Looking deeper, I found this great woman to be uncommonly elusive. She guarded her privacy to protect her wealth. There are only a couple of photographs of her in existence. She once said she preferred to be “altogether unnoticed—and so altogether at peace.” I might have given up on Rose altogether but then I read an essay by New York historian Brigitte Dale arguing that stories of women of color and LGBTQ women often are lost for just this reason: scant evidence. (Dale was discussing the Apple TV show Dickinson, specifically.) “Embrace historical fuzziness,” Dale urged. “Put these stories front and center.” Armed with the permission to speculate, I forged on.
Much of what we do know about Rose Dougan is thanks to Santa Fe teacher Jessica Levis and her 2007 master’s thesis for New Mexico Highlands University: The Rise of the Santa Fe Aesthetic: The Von Blumenthal-Dougan Project. Rose Dougan (also spelled Dugan at times, perhaps to further protect her privacy) was born in Richmond, Indiana, and grew up in Denver, Colorado, after her family later moved there. Her father was a doctor and a banker. Her uncle Daniel Gray Reid was a multimillionaire steel magnate. Young Rose attended the Quaker-based Earlham College in Richmond where she absorbed Quaker values of social justice.
She studied music in Paris, and read psychology and philosophy on her own in a relentless quest for betterment. “Personal development is the meaning of one’s existence on this earth,” she later wrote to a friend.
One way she bettered herself was by learning to fly with Orville Wright in a cow pasture eight miles north of Dayton, Ohio. Now famous as the world’s first airfield, the site was home of the Wright School of Aviation. Rose was one of only three women who attended in 1915. “Rich Girl to Fly Plane,” an LA Evening Express headline read.

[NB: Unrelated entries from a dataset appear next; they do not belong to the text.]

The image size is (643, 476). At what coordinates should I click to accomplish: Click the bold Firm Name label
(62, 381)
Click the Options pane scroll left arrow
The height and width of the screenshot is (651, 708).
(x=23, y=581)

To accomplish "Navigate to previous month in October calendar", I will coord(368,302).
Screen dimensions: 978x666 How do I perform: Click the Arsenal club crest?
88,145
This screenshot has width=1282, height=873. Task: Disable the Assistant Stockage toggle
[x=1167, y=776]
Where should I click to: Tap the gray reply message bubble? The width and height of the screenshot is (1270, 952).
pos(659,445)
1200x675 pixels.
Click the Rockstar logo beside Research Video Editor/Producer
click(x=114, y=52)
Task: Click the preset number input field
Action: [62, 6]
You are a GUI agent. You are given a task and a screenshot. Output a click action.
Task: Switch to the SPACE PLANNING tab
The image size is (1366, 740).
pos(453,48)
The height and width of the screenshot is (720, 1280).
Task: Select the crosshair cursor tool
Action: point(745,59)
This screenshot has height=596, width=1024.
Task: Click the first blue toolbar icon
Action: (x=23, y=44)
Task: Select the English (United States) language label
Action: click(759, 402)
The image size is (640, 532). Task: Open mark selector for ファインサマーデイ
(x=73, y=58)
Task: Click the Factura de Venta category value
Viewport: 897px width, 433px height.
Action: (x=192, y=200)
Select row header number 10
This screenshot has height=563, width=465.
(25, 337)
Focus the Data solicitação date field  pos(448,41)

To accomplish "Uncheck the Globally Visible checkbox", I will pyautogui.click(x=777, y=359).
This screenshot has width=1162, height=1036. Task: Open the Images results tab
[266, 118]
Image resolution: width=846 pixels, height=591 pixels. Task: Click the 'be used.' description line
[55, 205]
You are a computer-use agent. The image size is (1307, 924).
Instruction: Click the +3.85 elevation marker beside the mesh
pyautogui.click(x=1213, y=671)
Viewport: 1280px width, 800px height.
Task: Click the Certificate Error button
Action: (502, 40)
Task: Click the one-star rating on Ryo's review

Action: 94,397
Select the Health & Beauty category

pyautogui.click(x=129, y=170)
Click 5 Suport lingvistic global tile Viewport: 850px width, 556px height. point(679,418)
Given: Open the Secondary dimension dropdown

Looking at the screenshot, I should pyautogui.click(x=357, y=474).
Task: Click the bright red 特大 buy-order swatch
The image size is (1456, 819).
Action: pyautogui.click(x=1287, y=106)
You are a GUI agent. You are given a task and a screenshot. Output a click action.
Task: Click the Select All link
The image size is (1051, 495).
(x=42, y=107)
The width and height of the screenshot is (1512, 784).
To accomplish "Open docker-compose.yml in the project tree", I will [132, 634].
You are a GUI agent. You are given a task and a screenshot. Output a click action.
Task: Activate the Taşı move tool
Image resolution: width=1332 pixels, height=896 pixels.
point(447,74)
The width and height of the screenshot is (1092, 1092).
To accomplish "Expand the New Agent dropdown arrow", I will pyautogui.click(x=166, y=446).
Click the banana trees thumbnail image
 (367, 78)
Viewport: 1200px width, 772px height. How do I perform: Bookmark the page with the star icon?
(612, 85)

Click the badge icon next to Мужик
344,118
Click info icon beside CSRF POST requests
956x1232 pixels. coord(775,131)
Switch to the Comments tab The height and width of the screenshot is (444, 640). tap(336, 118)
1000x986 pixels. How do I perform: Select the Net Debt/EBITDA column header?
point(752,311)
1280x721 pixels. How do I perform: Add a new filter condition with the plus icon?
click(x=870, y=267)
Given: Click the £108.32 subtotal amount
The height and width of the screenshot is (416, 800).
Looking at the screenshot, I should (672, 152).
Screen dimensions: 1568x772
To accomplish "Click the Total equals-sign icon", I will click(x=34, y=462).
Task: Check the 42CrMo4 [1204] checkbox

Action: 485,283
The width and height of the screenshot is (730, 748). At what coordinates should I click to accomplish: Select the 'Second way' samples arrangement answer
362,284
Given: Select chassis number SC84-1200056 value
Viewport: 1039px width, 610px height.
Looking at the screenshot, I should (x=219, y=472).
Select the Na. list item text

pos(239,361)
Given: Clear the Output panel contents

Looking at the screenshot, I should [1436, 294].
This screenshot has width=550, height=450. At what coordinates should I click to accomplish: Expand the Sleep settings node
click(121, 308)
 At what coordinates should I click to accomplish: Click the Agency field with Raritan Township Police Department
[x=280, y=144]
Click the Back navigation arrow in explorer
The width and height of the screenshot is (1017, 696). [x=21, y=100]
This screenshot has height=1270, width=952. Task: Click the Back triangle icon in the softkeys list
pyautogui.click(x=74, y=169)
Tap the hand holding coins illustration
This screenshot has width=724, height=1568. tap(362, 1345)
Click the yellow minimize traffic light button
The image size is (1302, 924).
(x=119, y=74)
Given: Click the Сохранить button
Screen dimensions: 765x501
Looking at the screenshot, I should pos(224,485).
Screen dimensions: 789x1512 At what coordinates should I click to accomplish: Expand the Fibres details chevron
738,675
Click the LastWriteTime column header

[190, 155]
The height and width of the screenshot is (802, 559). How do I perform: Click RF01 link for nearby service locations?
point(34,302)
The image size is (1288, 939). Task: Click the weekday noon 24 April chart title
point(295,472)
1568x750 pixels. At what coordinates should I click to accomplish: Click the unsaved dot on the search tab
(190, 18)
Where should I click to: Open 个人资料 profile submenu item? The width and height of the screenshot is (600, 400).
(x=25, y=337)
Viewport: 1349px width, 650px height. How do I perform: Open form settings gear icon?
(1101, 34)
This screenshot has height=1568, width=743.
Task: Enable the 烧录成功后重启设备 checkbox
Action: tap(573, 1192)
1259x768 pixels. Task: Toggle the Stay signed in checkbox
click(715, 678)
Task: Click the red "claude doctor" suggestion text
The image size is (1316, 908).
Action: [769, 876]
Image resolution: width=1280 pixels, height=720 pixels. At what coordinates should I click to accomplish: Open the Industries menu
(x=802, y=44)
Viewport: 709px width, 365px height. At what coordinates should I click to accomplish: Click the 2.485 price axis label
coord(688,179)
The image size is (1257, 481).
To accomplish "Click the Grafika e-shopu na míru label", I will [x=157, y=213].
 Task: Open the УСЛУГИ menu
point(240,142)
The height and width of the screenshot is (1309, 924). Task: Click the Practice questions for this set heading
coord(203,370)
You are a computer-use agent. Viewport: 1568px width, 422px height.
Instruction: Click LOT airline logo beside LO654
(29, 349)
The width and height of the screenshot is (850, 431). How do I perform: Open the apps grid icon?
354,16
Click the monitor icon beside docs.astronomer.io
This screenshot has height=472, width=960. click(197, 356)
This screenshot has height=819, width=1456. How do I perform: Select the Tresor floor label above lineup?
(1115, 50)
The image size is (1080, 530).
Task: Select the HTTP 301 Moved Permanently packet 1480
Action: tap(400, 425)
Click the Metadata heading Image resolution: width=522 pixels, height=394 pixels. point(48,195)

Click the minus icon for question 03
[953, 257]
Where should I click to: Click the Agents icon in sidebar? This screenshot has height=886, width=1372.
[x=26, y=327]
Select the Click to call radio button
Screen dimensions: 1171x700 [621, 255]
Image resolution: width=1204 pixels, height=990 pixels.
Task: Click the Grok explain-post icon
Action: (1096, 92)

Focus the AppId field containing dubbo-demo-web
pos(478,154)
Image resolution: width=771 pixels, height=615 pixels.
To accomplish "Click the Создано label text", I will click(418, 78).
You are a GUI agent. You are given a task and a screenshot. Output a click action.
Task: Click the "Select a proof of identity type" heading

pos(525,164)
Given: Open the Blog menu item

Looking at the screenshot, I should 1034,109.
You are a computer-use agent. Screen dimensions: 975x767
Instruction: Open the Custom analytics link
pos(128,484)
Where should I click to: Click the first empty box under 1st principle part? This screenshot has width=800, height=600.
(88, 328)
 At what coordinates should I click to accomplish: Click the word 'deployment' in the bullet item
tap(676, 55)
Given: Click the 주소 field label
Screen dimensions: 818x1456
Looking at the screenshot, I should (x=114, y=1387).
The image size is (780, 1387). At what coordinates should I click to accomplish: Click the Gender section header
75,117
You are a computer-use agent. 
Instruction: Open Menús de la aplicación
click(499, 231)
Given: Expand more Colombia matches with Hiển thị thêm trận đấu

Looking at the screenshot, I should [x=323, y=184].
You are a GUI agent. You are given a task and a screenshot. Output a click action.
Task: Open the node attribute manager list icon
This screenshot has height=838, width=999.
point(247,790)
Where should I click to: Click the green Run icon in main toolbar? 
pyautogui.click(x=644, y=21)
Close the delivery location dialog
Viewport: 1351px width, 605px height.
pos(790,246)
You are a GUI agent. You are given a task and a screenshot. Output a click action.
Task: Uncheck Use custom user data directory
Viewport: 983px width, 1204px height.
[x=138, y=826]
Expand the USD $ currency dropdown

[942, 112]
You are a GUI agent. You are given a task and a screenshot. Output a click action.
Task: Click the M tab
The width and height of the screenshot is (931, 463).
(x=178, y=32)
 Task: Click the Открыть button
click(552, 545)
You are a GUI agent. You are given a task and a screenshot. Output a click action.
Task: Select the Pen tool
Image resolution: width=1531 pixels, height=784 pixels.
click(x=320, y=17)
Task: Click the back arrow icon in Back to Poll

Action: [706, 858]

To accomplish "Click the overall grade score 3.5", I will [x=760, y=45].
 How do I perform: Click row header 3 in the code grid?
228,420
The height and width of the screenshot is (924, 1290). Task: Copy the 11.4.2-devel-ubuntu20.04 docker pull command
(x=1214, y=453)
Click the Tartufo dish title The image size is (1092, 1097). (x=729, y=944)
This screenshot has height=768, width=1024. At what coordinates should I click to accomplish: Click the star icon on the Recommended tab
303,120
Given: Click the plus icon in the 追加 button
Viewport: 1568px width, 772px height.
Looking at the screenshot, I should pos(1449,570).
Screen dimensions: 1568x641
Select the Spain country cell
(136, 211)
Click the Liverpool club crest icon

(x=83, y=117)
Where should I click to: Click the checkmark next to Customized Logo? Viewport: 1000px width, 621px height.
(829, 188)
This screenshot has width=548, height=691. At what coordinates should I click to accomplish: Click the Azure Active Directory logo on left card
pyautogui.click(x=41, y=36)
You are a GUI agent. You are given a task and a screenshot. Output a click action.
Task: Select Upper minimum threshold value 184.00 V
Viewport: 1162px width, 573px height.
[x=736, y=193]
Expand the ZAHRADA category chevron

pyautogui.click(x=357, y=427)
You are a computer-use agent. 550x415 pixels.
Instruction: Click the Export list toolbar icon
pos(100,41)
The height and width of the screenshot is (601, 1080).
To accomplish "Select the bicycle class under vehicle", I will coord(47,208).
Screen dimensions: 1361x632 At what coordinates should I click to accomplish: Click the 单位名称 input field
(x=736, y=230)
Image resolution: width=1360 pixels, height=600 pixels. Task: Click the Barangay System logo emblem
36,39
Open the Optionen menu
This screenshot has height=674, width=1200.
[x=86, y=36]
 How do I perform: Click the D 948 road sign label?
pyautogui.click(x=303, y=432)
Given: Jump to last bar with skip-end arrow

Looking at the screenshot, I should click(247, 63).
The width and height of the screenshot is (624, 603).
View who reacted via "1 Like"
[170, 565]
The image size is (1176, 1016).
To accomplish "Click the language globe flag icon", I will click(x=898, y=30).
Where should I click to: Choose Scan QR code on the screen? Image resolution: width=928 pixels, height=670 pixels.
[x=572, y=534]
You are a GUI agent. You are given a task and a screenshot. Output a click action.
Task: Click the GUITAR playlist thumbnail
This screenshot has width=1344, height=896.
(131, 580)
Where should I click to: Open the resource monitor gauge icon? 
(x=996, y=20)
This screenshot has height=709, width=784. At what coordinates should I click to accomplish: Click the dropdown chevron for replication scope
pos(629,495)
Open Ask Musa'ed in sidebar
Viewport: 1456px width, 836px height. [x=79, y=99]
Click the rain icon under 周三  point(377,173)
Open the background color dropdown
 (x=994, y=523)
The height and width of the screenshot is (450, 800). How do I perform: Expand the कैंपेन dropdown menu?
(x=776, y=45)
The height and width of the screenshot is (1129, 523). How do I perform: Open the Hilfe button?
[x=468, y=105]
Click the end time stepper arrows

“I have no fear of altitudes,” Dougan told a reporter. “Why should one be afraid?” Indeed, Rose proved her fearlessness by volunteering to fly in France during WWI, but her offer was rejected.
Like many restless spirits of the era, she headed west to Santa Fe, where she again made aviation history. In 1916 the Santa Fe New Mexican reported on “the dashing aviatrice” who flew her plane over the city with “the elderly Mme Countess Blumenthal of Russia.” Madame Verra now enters the scene, and Flying Rose goes down in Santa Fe legend as the first person to fly over the city.
Rose made another appearance as a public daredevil in 1921 when she and her niece Marjorie took “the longest all-woman drive” in the Southwest. Their 5,643-mile spin in an Essex Roadster took them to petrified forests and ancient Pueblos, cementing Rose’s hunger for what she called “the eloquent past”.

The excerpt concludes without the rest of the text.